Ticket #9623 (closed defect: fixed)

Opened 5 years ago

Last modified 4 years ago

test/fix disk full behaviour

Reported by: dsd Owned by: dsd
Priority: normal Milestone: 10.1.2
Component: distro Version: 1.5 Software Build os206 aka 10.1.1
Keywords: Cc:
Action Needed: no action Verified: no
Deployments affected: Blocked By:
Blocking:

Description

In 8.2 we took steps towards putting various files (e.g. Xauthority) in /tmp so that X could still launch on disk full.

Probably need to do the same things again.

Attachments

0001-ignore-logging-cleanup-fail-sugarlabs.org-1720-lapto.patch (1.0 kB) - added by Quozl 4 years ago.
Backport of SL 1720 fix to Sugar 0.84
0001-fix-ignore-logging-cleanup-fail-laptop.org-9623.patch (1.1 kB) - added by Quozl 4 years ago.
Tested os303 with full disk, failed with warning about exception and the same error. Previous patch in this ticket was incorrect; the call to cleanup_logs() was indeed protected by an exception handler, but then it was called again. This patch removes the extra call.

Change History

  Changed 5 years ago by Quozl

  • next_action changed from never set to reproduce

triage. agreed.

on 802 the user olpc has XAUTHORITY set by olpc-dm to /var/log/olpc-auth/.Xauthority, and /var/log is on tmpfs.

on 802 we also did work to reduce writes to filesystem by placing frequently changed files. see /etc/rwtab, /etc/statetab and /proc/mounts.

other possibilities:

  • partition user storage separate to operating system storage, can do more easily now that we have a flash translation layer,
  • disk quotas.

follow-up: ↓ 5   Changed 5 years ago by cjb

I don't think we need to work on reducing writes for its own sake anymore, since that was a pathology specific to jffs2, but I agree that we should make sure our disk full behavior is at least as good as 802.

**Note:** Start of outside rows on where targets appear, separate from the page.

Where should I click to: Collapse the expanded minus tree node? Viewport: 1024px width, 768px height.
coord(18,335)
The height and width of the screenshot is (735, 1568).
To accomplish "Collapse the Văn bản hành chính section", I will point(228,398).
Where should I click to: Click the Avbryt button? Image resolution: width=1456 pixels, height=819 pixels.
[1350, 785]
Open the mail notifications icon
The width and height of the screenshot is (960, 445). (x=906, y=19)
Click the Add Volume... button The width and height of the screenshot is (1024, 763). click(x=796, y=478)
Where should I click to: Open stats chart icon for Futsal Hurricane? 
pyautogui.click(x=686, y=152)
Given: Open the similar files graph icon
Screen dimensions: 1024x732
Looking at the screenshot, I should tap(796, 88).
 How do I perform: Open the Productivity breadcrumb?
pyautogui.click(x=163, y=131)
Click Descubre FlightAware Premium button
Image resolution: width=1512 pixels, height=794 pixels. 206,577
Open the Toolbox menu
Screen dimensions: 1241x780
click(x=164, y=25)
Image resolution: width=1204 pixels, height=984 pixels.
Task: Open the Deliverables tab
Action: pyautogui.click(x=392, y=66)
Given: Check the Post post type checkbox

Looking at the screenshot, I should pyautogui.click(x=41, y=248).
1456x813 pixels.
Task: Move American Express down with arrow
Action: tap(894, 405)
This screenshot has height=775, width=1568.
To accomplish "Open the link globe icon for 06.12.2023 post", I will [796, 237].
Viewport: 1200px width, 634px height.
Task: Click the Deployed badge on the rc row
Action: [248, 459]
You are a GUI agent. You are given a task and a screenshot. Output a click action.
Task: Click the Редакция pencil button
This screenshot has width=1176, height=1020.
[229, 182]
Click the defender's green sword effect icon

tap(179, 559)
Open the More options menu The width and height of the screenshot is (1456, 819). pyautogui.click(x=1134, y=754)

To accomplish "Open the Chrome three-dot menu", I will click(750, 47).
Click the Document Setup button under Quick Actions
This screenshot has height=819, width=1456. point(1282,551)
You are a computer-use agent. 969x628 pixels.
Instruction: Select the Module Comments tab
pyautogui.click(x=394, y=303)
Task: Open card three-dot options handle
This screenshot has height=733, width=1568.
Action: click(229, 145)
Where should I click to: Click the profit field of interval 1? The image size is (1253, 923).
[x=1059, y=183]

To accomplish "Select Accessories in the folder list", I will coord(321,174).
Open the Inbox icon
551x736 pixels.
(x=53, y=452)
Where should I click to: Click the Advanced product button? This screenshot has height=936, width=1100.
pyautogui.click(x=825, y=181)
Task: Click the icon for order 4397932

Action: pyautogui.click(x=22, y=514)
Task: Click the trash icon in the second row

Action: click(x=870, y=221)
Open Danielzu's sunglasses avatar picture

  Changed 5 years ago by Quozl

On os34 and os36 as root:

  • cat < /dev/zero > /big-file until error is generated showing disk is full,
  • sync and wait for completion (several minutes),
  • Ctrl-Alt-Erase and X server loops attempting to restart,
  • on os34 power cycle results in the multilingual text console DISKFULL warning, a Journal Full warning, and eventually a functioning system,
  • on os36 power cycle results in hang in boot animation, no obvious way to recover, used fs-update to recover.

Note that this is an unfair test, as the protection afforded by the reserved blocks feature of ext3 was not employed.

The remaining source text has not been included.